Perhaps not too surprisingly, the internship that Debolina Saha enjoyed the most was the one at a small NGO in Calcutta. Here, she was given a diverse set of tasks, and her work involved visiting police stations, courts, field research and much more. “It was a fair mix of diverse work”, she recalls, “and what I enjoyed the most [about the internship] was that I could see the difference I was making.”

It was an experience, and an ethos, that stuck with her through nearly two decades.

As a law student at NUJS, Debolina would work in the university’s legal aid society; as a corporate lawyer in Delhi, she volunteered at a school for the blind. Several years later, when she moved to London, she would spend time at a soup bank.

Clearly, helping others, mattered to her. It mattered deeply.

In the December of 2019, nearly thirteen years after getting a law degree, Debolina set up Internship Bank (IB), an online platform meant to help female law students secure internships. This initiative, as she has said in the past was largely borne out of two experiences: one, the lack of women in the legal profession, and two, the difficulties faced by bright students from lesser known law colleges.
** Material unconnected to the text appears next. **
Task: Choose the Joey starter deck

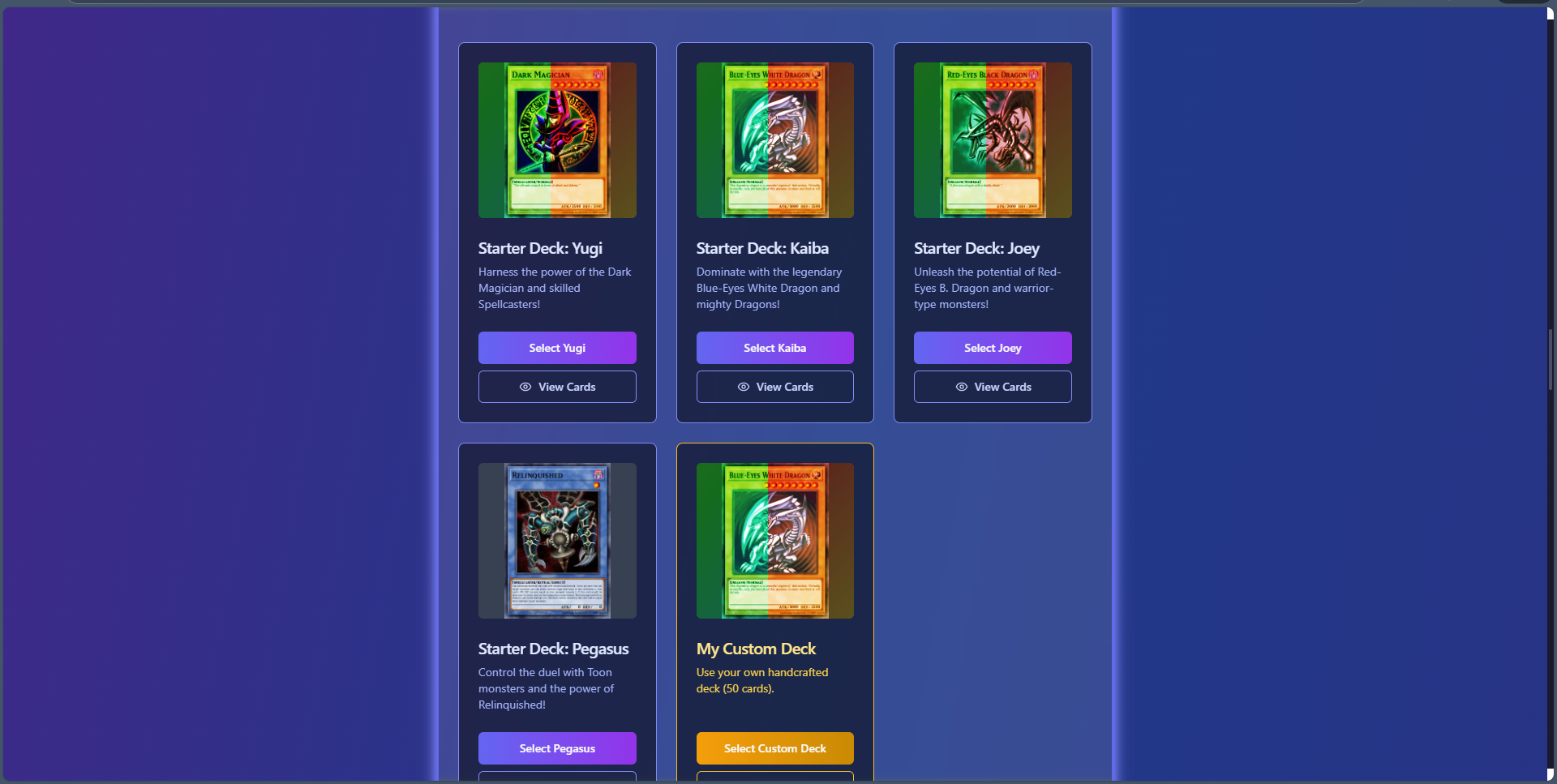Action: coord(993,348)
The premise of IB is fairly simple – organisations (and individuals) can post their requirements for interns on the IB website. Female law students, from lesser known colleges or otherwise, can then indicate their interest in the internship. A preliminary screening and interview is conducted by IB, and then the profile is passed onto the organisation or individual offering the internship. In addition, there is also a mentorship element involved, whereby IB would either mentor the student or connect the student to a mentor.

Thus far, it has worked exceedingly well.

As things stand, Debolina and her team of four (all four work on a pro bono basis) have managed to secure one hundred and eighty-three internships for law students from across the country.

The IB website currently has a hundred live internship opportunities listed with nearly 12,000 followers on LinkedIn. At a personal level too, the IB has proved to be a source of great satisfaction.

“The thank you emails that I get are really heart-warming and touching,” she says, “the fact that we can make a difference is so encouraging.”

Of course, setting up and running IB has not been without its fair set of challenges. Perhaps one of the biggest hurdles is students accepting internships and then not following through. “[This] has put me in difficult positions,” she concedes. “Students need to realise that when they pull out of internships, this harms Internship Bank’s reputation as well as my own.”

Going forward, Debolina is looking to raise money through this fundraising drive. The money raised will not only meet IB’s administrative costs (thus far all expenses are being borne by Debolina) but will also allow IB to support, to some degree, the internship costs incurred by students.

As for the internships themselves, Debolina says that while internships do offer tremendous learnings, there is scope for improvement. For one, she advises students to focus on the quality of internships and not quantity.

“I see students wanting to do a lot of internships as opposed to a few focused ones. Don’t focus on just the big names. If you think an internship closer to your home will be more rewarding, then perhaps you can take that up.”

From an organisation’s point of view too, much can be changed. For one, organisations need to “look at every intern as a potential associate.” Advocating the benefits of a long-term perspective, Debolina says that there is far more value in training and grooming interns over a period of time as opposed to offering a large number of four or six-week internships.

In essence, there has to be more thought put into the design of the internship programme itself.

“I started doing this because, as women, we don’t always have people to look up to at a senior level. I wanted young girls to see other senior women at the office, to talk to and address problems. I never thought [IB] would go on to become the kind of platform that it has become.”